>> Begin

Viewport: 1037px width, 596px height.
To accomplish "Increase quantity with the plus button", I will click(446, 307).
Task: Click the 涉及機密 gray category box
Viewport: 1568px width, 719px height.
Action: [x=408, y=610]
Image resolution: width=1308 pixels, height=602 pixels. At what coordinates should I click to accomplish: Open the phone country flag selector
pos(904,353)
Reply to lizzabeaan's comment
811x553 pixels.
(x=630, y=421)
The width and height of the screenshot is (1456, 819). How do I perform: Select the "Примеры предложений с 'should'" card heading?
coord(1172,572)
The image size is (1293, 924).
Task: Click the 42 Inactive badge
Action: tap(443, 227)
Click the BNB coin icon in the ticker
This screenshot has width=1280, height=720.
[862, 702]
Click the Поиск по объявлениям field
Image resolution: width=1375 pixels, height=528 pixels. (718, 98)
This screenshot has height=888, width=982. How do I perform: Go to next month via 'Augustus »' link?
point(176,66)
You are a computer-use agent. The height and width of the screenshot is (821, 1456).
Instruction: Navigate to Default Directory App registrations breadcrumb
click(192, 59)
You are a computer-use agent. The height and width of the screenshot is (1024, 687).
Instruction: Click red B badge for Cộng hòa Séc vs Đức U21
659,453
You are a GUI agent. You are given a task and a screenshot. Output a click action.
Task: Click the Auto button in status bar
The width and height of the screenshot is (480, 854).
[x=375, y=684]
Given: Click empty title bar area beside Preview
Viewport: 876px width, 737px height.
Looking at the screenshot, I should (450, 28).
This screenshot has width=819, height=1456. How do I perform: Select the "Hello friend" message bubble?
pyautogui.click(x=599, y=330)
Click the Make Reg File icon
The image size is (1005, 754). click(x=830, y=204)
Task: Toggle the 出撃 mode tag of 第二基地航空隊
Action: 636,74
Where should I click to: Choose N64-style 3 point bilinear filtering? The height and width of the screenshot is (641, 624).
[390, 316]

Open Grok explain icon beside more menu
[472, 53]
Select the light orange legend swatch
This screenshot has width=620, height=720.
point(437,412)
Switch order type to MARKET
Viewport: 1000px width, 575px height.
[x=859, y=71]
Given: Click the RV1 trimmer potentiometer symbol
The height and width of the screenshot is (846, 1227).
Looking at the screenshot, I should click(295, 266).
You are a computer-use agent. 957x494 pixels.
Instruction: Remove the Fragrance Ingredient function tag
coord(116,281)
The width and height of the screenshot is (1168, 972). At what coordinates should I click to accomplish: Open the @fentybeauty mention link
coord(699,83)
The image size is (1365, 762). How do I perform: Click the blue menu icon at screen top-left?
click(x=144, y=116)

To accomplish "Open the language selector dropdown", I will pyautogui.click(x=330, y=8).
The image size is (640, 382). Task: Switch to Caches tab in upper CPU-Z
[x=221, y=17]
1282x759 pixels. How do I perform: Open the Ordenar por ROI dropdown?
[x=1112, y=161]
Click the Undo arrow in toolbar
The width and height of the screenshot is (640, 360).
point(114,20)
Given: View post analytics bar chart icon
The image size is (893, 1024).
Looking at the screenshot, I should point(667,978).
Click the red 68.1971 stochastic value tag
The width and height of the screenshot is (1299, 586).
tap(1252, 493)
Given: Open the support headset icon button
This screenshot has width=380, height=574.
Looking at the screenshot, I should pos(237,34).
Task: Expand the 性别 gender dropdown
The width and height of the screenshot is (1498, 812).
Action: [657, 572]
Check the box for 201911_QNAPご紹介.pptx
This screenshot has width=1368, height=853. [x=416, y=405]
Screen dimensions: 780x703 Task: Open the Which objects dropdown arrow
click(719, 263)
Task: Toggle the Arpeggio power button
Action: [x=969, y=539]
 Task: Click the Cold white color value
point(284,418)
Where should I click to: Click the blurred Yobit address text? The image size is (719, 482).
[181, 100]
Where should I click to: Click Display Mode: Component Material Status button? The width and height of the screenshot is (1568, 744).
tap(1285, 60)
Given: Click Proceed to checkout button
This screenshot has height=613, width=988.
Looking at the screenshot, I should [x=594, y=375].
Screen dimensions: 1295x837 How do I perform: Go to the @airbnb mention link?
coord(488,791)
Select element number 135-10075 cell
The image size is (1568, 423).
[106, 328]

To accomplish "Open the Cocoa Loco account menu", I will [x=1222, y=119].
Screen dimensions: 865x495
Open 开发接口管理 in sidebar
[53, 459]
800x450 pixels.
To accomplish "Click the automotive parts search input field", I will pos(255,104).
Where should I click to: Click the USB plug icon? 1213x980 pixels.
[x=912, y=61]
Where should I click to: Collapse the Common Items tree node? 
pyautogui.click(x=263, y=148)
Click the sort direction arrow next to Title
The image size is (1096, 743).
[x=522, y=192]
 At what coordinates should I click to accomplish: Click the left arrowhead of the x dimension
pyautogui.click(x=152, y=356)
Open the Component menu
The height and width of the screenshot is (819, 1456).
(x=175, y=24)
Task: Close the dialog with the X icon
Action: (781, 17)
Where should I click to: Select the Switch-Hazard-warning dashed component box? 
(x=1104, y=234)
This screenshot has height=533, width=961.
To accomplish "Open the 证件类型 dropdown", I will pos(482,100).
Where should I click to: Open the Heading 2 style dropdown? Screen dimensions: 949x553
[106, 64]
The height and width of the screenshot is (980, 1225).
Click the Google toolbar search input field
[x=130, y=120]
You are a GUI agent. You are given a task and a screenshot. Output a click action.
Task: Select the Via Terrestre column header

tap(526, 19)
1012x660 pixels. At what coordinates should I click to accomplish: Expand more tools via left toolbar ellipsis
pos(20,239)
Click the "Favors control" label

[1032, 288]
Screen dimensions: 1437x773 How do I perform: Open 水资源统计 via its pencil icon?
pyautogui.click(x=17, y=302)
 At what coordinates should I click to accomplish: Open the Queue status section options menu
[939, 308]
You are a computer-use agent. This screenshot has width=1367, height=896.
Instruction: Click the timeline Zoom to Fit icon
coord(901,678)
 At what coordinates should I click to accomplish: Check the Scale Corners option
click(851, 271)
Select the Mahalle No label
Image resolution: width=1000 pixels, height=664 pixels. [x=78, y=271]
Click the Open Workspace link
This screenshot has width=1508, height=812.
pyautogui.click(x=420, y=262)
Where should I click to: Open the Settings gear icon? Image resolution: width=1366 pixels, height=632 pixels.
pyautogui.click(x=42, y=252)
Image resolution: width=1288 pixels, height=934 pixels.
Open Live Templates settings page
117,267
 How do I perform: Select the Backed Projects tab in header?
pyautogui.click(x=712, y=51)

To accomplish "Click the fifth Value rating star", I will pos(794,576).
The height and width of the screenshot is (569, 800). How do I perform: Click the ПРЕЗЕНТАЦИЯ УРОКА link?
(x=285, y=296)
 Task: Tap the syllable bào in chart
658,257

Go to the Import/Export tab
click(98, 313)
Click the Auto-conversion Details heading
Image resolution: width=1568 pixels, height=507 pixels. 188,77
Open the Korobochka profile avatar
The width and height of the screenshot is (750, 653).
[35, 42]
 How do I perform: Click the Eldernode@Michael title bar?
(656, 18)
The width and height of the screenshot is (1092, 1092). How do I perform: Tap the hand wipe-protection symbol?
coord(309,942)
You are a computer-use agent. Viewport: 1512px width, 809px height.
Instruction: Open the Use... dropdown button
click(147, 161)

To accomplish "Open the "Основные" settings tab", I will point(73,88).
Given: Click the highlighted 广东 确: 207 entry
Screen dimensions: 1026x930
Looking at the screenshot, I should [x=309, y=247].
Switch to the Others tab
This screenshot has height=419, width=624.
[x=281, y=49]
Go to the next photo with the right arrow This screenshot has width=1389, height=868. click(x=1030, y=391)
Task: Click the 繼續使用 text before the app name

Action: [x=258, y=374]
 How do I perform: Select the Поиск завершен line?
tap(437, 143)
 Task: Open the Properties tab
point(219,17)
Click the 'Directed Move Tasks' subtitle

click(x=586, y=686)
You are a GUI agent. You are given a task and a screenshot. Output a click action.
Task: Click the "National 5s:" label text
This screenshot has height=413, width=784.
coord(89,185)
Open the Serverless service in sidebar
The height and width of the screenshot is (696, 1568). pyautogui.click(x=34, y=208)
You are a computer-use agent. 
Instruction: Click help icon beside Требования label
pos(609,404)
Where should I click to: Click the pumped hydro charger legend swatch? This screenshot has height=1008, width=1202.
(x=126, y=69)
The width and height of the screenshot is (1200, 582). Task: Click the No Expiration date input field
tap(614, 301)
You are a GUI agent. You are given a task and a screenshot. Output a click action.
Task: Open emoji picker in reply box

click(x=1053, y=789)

>> End

- EXERCISE DIRECTIONS -
Rewrite the items from the start through the line containing "Action: [x=408, y=610]", replacing "plus button" with "add button" and leaving everything else as it is. Return only those lines.

- ANSWER TO THIS PROBLEM -
Viewport: 1037px width, 596px height.
To accomplish "Increase quantity with the add button", I will click(446, 307).
Task: Click the 涉及機密 gray category box
Viewport: 1568px width, 719px height.
Action: [x=408, y=610]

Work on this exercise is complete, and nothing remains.